This Pumpkin Flan (Flan de Calabaza) is a creamy and smooth custard dessert infused with warm spices and rich pumpkin flavor. Topped with a golden caramel sauce, this traditional Spanish-style flan is baked in a water bath to achieve a silky texture. Perfect for a festive fall dessert or anytime you crave a luscious treat.

  • Author: Chef
  • Prep Time: 20 minutes
  • Cook Time: 1 hour 5 minutes
  • Total Time: 5 hours 25 minutes
  • Yield: 8 servings
  • Category: Dessert
  • Method: Baking
  • Cuisine: Spanish
  • Diet: Vegetarian

Ingredients

Caramel

  • 1/2 cup granulated sugar
  • 1/4 cup water

Custard

  • 1 1/2 cups whole milk
  • 1 cup pumpkin purée
  • 1/2 teaspoon cinnamon
  • 1/4 teaspoon ground nutmeg
  • 1/4 teaspoon ground ginger
  • 1/2 cup granulated sugar
  • 1 teaspoon vanilla extract
  • 4 large eggs

Instructions

  1. Making the Caramel: Stir the water and granulated sugar in a saucepan over medium heat until the sugar dissolves, then stop stirring.

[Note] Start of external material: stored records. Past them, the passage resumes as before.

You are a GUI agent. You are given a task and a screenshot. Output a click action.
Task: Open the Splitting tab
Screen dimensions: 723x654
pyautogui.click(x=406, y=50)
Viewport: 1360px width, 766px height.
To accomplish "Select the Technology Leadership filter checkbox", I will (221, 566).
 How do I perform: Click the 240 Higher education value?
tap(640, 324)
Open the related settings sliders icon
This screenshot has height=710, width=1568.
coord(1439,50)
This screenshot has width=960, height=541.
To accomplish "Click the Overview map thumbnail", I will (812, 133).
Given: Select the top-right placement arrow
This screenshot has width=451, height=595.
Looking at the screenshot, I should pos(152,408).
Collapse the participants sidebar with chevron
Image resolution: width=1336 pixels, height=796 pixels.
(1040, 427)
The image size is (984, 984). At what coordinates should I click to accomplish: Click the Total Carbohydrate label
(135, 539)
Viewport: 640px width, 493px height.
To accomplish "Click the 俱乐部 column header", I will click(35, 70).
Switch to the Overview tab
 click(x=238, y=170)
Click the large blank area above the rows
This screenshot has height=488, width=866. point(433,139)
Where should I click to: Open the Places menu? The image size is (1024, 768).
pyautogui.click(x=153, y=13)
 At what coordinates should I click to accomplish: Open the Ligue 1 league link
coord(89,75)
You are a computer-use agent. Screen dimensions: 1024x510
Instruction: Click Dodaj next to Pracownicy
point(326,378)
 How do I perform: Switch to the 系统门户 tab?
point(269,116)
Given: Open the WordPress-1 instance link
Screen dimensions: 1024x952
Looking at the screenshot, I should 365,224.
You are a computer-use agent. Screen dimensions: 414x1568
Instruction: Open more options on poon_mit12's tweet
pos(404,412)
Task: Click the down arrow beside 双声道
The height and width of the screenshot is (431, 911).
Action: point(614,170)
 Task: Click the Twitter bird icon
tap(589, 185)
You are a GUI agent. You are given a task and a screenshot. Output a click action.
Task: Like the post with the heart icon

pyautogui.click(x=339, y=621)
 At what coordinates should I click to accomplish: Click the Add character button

Allow the mixture to boil without stirring until it turns a rich golden brown, being careful not to let it burn.
  2. Coating the Mold: Quickly pour the caramel into a 4 1/2 cup baking mold and swirl it around to coat the bottom and sides before it hardens.
  3. Preheating Oven: Preheat the oven to 325°F (163°C).
  4. Preparing the Custard Base: In a saucepan, whisk together the milk, sugar, pumpkin purée, cinnamon, nutmeg, ground ginger, and vanilla over medium heat until simmering and the sugar is fully dissolved.
  5. Cooling the Mixture: Remove from heat and let cool for about 10 minutes, stirring occasionally to prevent skin formation.
  6. Incorporating Eggs: Lightly beat the eggs in a large bowl. Gradually whisk the cooled pumpkin milk mixture into the eggs to prevent scrambling, combining thoroughly.
  7. Pouring Custard: Pour the custard mixture into the prepared caramel-coated mold.
  8. Preparing the Bain-Marie: Place the mold inside a large roasting pan with deep sides. Fill the pan with hot water until it comes halfway up the sides of the mold to create a water bath.
  9. Baking the Flan: Bake in the preheated oven at 325°F (163°C) for about 1 hour, until the flan jiggles slightly and reaches an internal temperature of 175°F (79°C).
  10. Cooling and Chilling: Remove the flan mold from the water bath and allow it to cool completely. Cover with plastic wrap and refrigerate for at least 4 hours or overnight.
  11. Serving: When ready to serve, run a knife around the edges of the mold, place a serving dish on top, and invert quickly. The flan should release easily and be covered in caramel sauce.
  12. Optional Garnish: Serve as is or with whipped cream for an extra indulgent touch.

Notes

  • Be careful when making the caramel to avoid burning; caramel can go from golden to burnt quickly.
  • Ensure the pumpkin milk mixture is cool enough before adding to beaten eggs to prevent curdling.
  • The water bath (bain marie) is essential for gentle cooking and to prevent cracking.
  • Chilling overnight improves the texture and flavor of the flan.
  • Use fresh pumpkin purée or canned pure pumpkin for convenience.